Importantly, this type of policy could have a disproportionally positive impact on more vulnerable, low-income minority populations that tend to have high rates of sugary beverage consumption and obesity.
Menu labeling has potential on the federal side. As part of the 2010 Affordable Care Act, and with a compliance deadline of May 2018, menus at large chain restaurants and entertainment venues must post calories alongside price.
“The question is, does this matter? If you see these calories posted alongside price, will that have a difference to consumers at the point of purchase?” asks Bleich. Many localities around the U.S. have had menu labeling rules, and a body of about 50 studies overwhelming say it’s had little meaningful effect or the effect is unclear — maybe stronger in cafés and coffee shops than elsewhere.
What about restaurants? Could restaurants change their behavior in ways that might promote the public’s health? Bleich’s team has studied calories in food at the largest-revenue generating restaurants in the U.S. and found that newly introduced items are dropping by about 56 calories, or 12%.
“That sounds small, but on a given day it doesn’t take a lot of extra daily calories to drive the obesity epidemic,” says Bleich. Some restaurants have also pulled their highest-calorie items off the menu in anticipation of the menu labeling law. “If you could imagine people going into restaurants and you’re pulling out some of those calories and not relying on individual behavior, that can actually have quite a big impact at the population level.”
What can health systems do to meaningfully help patients? Partnerships between health systems and community organizations that deal with social determinants of health, Bleich says — “the causes of the causes,” like hunger and poverty, that often underlie diabetes, hypertension, and obesity.
Innovations in this area are happening across the U.S., such as a MassHealth ACO social determinants screening program where patients who need services are triaged into different groups that can help. “That task is being taken out of the job of physicians and health professionals and put into the hands of people that can help patients meaningfully navigate that process,” says Bleich. “There’s so much about a patient’s environment which, if known, can help physicians provide much more meaningful advice.”

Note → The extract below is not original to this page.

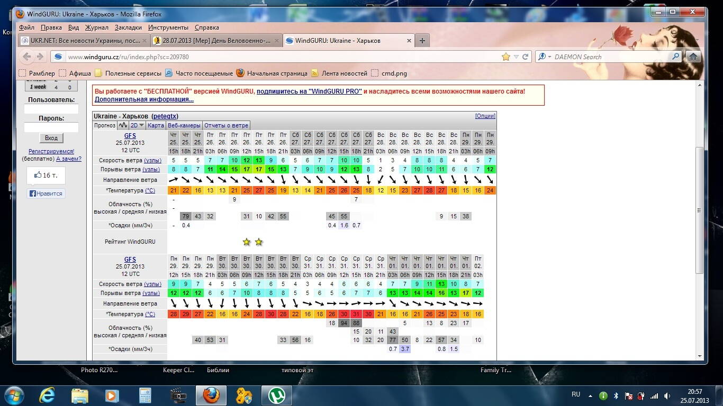Open the Закладки menu
The image size is (723, 406).
(128, 27)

Bleich reiterates that we don’t have to pick one approach over another to create healthier environments. Rather, at the population level, implementing a variety of approaches to help people achieve a healthy weight could prove effective.
When targeting different populations, how do we harmonize those efforts to maximize impact? By working across a variety of settings and levels — taking the same intervention and applying it to child care, hospitals, and schools, for example, or focusing on individuals, families, and then broader communities. And by getting the right stakeholders, such as lawmakers and health professionals, at the table.
“If we are successful and we have more environments that look like One West Café and fewer environments that look like fast food, and we completely get rid of the problem of having physical access to healthy food, and we solve the problem of financial access so healthy food is affordable and very convenient — even if we do all of that, we will have not fully solved the problem of obesity,” Bleich says. “But it will be a really important step in the right direction.”
From the NEJM Catalyst event Patient Behavior Change: Building Blocks for Success, held at Duke University, April 4, 2018.